The new normal which is by and large the tragic culture of entitlement and privilege means that we have become a fragile and sorry society whose misfortunes are someone else’s fault.
After the 2019 general election, the opposition parties, in particular, the Umbrella for Democratic Change (UDC) which suffered a crushing defeat at the hands of the ruling Botswana Democratic Party (BDP) registered an unprecedented number of petitions alleging to be victims of electoral fraud.
The UDC alleged that the vote rigging was coordinated by the Directorate of Intelligence Services (DIS) in concert with the Independent Electoral Commission (IEC). Essentially, the UDC was gob smacked when the BDP won, with wide margins, many constituencies especially those considered opposition strongholds.

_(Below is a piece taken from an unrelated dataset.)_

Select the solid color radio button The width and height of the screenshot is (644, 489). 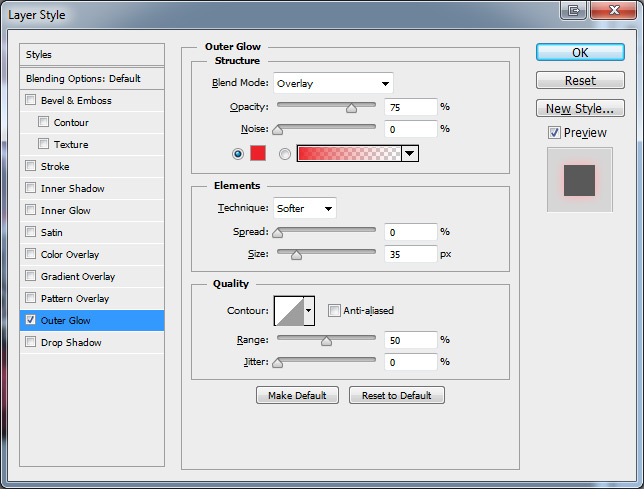coord(238,154)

While the UDC’s claims could not be dismissed whimsically mainly because the coalition had appeared headed for state power on account of its likeable campaign message, the UDC’s indifference towards taking responsibility or at least part of it for their dismal performance bespeaks a culture of victimization that has turned us into a nation of self-proclaimed victims of everything and anything.
In choosing a persistence sense of victimhood that places blame on others, the UDC spawned an opportunity to look in the mirror and tidy its desk to get it right the next time. Drawing from the UDC handling of the their election loss, it is safe to reason that we are a society with a victim mindset; a society that is always searching for something to blame; a society always nursing a grudge.

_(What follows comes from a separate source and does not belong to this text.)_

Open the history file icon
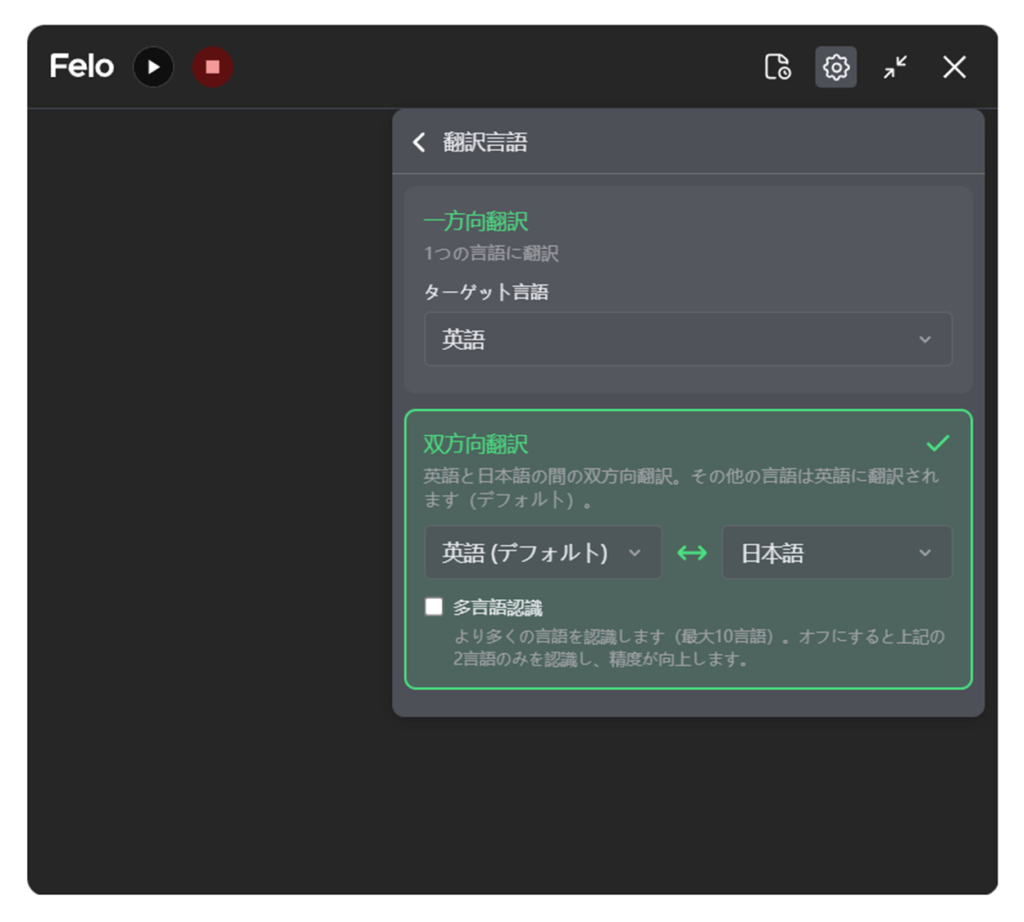The height and width of the screenshot is (922, 1024). pyautogui.click(x=777, y=67)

Tragically, a victim mindset provides sufficient excuses for our failures and lack of efforts. It is a convenient way to yell at and rail against all including our creator, while we absolve ourselves from all the mess.
Curiously but not surprising, the ruling establishment also find themselves donning the garb of victimhood claiming that they are victims of their own success. This is in spite that they have always frowned at suggestions that some people are victimized by institutional bias.

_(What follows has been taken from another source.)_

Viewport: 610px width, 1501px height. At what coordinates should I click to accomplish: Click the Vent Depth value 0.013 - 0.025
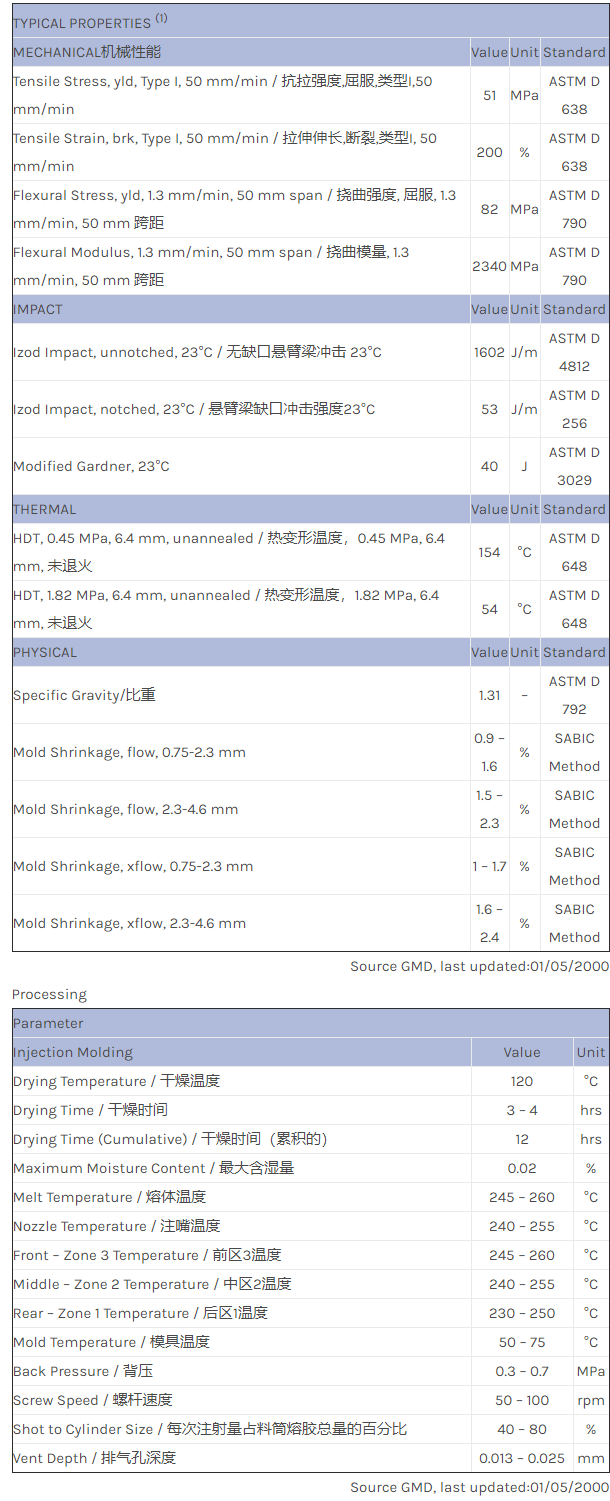point(521,1458)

They are now singing the victim anthem because it is a convenient way to meander around elite privilege that hitherto entitled them to win elections without any real challenge from the opposition.
The ruling elite feel victimized because they always believed that they had the divine right to rule Botswana uninterrupted whereas the opposition coalition feel victimized for their desire to effect regime change and give Batswana something different. This is tragic and cannot be celebrated or evaded. For so long as we went about it the wrong way that led us into a pit. We need to dig ourselves out of the pit.
To do so, Batswana must acknowledge that this culture of victimhood is worrisome, counterproductive and catastrophic. Wallowing in self-pity makes us distinguished crybabies who howl grievances like a lethargic and clumsy poet who repeats stanza and then blame his breath for flipping back pages.
As a society, we need to be worried about this pervasive culture of victimhood because it traps all of us in a life of restlessness wherein our purpose in life seems to be about refusing to take responsibility.
We need to acknowledge that this culture of victimhood has transformed us into a society that is always itching to be angry; always blaming all and everything; always yelling at our own shadows and always expecting miracle luxuries without making any efforts to seek prosperity and happiness in ways that make a mockery of ourselves.
We need to concede that instead of sobbing for a fortuitous good life, we ought to fight for it. We must aim to become winners rather than flamboyant whiners. It takes a magnanimous society to introspect and commit itself to turning things around and it takes a proud nation to rediscover its purpose in life and realize how resilient we are.